Why currently  this can't be done

When a developer performs the upload of his application to Google Play, the application manifest file gets read to a database, from where the search for apps is performed.

To allow searching for applications based on their permissions, one would have to access the database and collect data that concerns the application manifest node <uses-permission>, previously read from the AndroidManifest.xml file, where the developer has declared his application permissions.

While this seems quite straightforward, Google API does not provide means to this end:

Strictly, Google Play does not filter based on <uses-permission> elements.

From the Filters on Google Play Filtering based on Manifest Elements - <uses-permission>.


Essentially, Google Play Store uses the application manifest file to automatically apply filters based on the user's device, hardware specifications, country, carrier, etc.

All of this is done silently without the intervention of any search parameters.
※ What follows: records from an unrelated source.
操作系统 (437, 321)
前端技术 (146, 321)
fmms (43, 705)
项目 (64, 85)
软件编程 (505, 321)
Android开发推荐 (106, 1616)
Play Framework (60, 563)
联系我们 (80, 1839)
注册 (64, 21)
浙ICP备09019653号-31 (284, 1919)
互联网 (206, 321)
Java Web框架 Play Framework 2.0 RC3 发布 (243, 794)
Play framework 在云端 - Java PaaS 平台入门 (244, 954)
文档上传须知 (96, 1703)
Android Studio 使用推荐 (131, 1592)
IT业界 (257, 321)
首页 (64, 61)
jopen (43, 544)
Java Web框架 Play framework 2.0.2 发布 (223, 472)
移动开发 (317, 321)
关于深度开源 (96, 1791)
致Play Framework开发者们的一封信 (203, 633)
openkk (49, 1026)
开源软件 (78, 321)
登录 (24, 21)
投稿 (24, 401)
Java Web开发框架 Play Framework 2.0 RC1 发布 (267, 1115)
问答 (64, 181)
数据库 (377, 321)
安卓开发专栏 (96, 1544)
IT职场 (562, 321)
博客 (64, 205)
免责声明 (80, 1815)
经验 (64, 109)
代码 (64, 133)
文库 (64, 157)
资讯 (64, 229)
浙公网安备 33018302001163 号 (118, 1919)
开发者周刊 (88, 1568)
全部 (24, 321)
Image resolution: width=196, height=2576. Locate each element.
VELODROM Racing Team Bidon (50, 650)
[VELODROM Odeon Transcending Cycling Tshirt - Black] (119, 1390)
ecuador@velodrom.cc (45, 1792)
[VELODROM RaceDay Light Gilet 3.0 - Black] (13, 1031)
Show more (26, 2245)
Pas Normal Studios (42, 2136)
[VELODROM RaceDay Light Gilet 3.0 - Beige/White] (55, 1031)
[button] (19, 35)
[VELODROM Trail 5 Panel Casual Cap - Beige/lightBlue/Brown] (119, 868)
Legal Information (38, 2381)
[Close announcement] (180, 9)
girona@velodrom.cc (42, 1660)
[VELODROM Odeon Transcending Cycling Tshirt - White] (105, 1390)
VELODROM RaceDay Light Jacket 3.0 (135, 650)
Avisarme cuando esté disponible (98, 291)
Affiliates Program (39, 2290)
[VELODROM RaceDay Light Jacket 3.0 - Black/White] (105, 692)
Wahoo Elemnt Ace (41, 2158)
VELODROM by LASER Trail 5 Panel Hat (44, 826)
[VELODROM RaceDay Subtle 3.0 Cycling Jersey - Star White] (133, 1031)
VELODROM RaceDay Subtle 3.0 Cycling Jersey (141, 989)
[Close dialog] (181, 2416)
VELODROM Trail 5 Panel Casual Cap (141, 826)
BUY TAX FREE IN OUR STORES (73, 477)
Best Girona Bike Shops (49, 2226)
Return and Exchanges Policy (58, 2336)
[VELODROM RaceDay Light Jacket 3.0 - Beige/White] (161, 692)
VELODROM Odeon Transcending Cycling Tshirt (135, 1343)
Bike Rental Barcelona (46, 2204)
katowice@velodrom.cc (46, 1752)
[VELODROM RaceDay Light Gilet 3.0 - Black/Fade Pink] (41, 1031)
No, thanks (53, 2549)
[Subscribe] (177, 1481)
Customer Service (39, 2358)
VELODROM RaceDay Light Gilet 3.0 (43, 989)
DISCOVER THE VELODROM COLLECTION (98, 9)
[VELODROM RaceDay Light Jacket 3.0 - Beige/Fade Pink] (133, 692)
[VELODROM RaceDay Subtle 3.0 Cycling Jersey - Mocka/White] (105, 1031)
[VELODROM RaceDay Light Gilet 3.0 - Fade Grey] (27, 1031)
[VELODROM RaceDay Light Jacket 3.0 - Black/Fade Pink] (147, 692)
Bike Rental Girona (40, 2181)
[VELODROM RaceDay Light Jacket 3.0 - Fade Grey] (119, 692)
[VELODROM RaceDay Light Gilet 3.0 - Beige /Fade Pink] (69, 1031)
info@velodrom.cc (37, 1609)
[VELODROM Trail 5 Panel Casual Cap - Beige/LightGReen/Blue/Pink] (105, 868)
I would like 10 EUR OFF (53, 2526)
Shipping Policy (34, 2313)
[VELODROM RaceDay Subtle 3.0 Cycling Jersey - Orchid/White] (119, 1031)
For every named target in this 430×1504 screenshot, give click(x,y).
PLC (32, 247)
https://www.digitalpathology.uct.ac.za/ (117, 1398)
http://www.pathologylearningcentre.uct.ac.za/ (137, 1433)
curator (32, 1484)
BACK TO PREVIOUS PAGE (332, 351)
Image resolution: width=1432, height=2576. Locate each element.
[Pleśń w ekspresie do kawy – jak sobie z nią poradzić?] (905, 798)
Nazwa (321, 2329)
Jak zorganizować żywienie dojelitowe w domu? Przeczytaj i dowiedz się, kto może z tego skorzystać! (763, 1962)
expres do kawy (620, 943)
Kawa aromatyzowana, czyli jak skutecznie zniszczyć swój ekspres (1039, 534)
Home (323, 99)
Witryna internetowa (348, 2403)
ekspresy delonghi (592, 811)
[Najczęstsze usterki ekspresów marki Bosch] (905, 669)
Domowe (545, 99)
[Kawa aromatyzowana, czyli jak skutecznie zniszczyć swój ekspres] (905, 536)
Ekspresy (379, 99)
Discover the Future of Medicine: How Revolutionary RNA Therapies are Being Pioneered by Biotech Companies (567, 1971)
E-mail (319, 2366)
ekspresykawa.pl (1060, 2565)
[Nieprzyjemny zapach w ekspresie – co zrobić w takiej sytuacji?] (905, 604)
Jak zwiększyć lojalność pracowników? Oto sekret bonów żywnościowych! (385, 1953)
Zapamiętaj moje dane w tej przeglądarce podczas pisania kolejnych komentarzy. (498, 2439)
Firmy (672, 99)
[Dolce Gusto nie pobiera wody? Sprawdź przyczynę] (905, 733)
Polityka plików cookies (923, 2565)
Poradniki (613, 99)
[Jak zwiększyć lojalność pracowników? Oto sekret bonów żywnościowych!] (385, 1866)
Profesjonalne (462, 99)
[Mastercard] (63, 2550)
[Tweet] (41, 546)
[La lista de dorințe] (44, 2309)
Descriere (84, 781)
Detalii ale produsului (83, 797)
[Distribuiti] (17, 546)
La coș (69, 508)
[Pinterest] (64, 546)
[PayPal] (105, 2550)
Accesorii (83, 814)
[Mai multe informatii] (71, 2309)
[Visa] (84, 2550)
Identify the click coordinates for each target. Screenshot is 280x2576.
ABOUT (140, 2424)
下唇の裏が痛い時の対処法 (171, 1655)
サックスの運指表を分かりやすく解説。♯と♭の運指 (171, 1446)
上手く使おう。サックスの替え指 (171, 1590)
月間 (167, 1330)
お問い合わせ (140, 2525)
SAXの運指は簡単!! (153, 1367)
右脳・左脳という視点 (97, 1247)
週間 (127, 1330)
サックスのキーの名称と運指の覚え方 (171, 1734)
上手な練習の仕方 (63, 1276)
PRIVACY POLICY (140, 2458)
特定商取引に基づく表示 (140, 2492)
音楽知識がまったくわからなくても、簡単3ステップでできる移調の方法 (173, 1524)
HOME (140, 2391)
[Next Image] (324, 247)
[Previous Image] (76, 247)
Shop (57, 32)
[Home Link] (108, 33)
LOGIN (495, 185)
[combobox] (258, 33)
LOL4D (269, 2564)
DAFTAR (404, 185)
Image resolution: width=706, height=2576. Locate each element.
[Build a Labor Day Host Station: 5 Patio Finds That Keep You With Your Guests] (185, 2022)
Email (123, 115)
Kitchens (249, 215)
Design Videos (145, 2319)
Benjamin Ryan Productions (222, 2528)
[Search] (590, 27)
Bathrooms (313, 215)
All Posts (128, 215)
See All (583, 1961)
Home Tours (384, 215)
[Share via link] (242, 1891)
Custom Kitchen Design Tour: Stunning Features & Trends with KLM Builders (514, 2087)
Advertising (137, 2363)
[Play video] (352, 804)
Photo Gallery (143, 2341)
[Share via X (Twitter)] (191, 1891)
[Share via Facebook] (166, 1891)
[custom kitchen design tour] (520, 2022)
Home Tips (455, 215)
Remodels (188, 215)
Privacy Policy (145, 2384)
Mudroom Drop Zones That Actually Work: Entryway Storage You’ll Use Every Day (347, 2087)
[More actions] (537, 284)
A user either from Google Play or third party search engines, can limit the results after they get automatically filtered by Google, based on personal preferences like excluding paid apps; limit the results to apps that are compatible with the user devices, among others. But there's no way to interfere with the filters applied by Google. Even if, some how, we get to that part, the API essentially isn't prepared/designed to filter based on permissions as mentioned above.

  • 1
    I must say, your guide was helpful (see my answer here): it works, extracting app data (including permissions) via the Playstore API, feeding it to a database, and run the search against the latter :)
    – Izzy
    Commented May 28, 2014 at 10:03
  • @Izzy - I did not understand: 1) the motto "It can't be done" and you say "it works"... can it or cannot be done? 2) "Currently" (2012)... does it still apply in 2021? Commented Nov 12, 2021 at 7:50
  • @sancho.sReinstateMonicaCellio do you ask if it is "technically possible" (yes, it is) – or whether it is feasible (for an individuum, it is not as it would require tremendous resources).
    – Izzy
    Commented Nov 12, 2021 at 18:50

Simple answer: you don't. Though you can feel free to ask Google. As user Chahk said, the web interface saves you a few clicks, but there is still no way to filter results as you are requesting.


A round about way is to create a Java app that utilizes android-market-api. Presently it can search app based on "keywords or package name". The search query can be built to search for the necessary permission that is being sought. Little homework required, but seems useful.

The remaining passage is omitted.